So, Julia is the magic pill?
Mail by Oscar Benjamin
, src
Like others here I don’t have any particular advice to offer for the actual question you have asked. Probably you would get better answers on a Julia mailing list.
Before you consider rewriting any of your Python code in Julia I suggest trying it out to see if you can actually demonstrate a proof of concept that it can even be faster for your particular problem. Also like others here I suggest that you explore the options for speeding things up within Python. Putting together a Frankenstein application that’s half in Julia and half in Python might be worth it but that approach has significant costs so make sure you are clear that there are going to be benefits before you go down that road.
I do have a very small amount of experience using Julia. As a maintainer of SymPy I was very interested by Symbolics.jl which was created in an attempt to be faster than SymPy. I spent some time going through tutorials for Julia and making toy programs and then I tried out Symbolics.jl. I also had various discussions with those involved in Symbolics.jl on Julia mailing lists and GitHub.
Based on my experience with Julia the immediate conclusion I have that is relevant for you is this:
Do not presume that writing your code in Julia rather than Python will make it faster.
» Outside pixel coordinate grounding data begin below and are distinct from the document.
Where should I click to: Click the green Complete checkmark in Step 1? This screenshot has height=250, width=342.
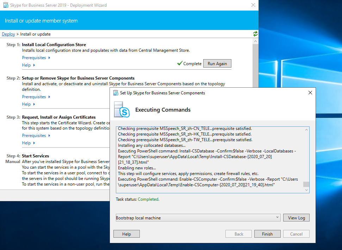pos(180,63)
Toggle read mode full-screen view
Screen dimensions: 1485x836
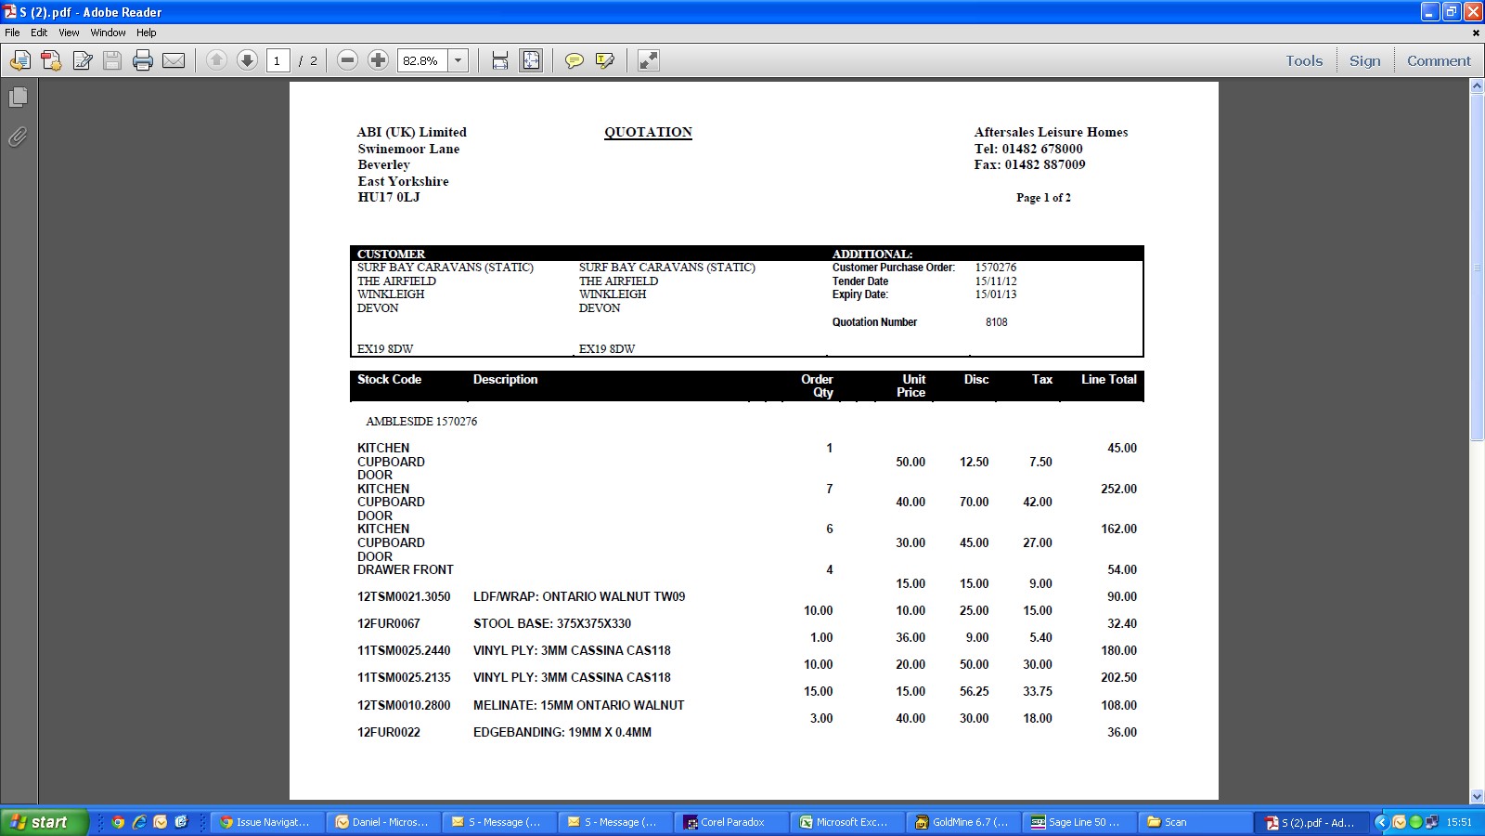pos(649,61)
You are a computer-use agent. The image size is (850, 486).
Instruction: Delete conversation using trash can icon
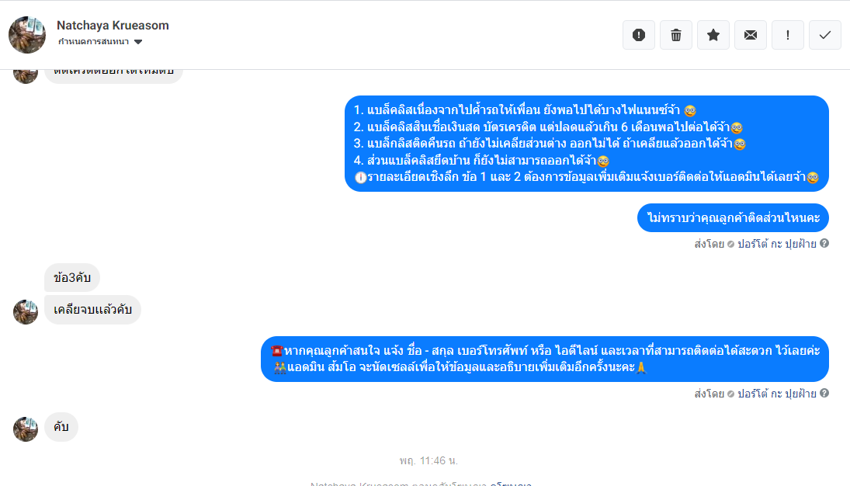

There is a lot of hype about Julia and its proselytisers will claim that it “runs at the speed of C”. That might be sort of true for certain specific kinds of code or particular kinds of problems but it is certainly not true in general that Julia runs at the speed of C. In fact I have seen plenty of basic cases where Julia is slower than Python.
The other thing that I have seen plenty of in discussions about performance in both Python and Julia is poor use of benchmark results. The big culprit is timeit and its equivalent btime in Julia. When I tried to discuss the speed of operations in Julia it was suggested that I should use btime but there are so many different levels of caching in Julia (at least in Symbolics.jl) that the btime results are meaningless. It seems to be common practice in the Julia community to refer to btime results just as it is in Python to refer to timeit results.
I think that there is a specific class of problems where Julia is significantly faster than (CPython) which in practice is mostly around intensive non-vectorisable floating point calculations. Note that these are the same kind of things that can be made a lot faster if you use PyPy or Numba or any of the related options that can be done without rewriting your existing Python code in another language. In Julia just as in PyPy/Numba etc it’s important for the speed gain that you can actually reduce your operations down to low-level machine types like float64, int32 etc.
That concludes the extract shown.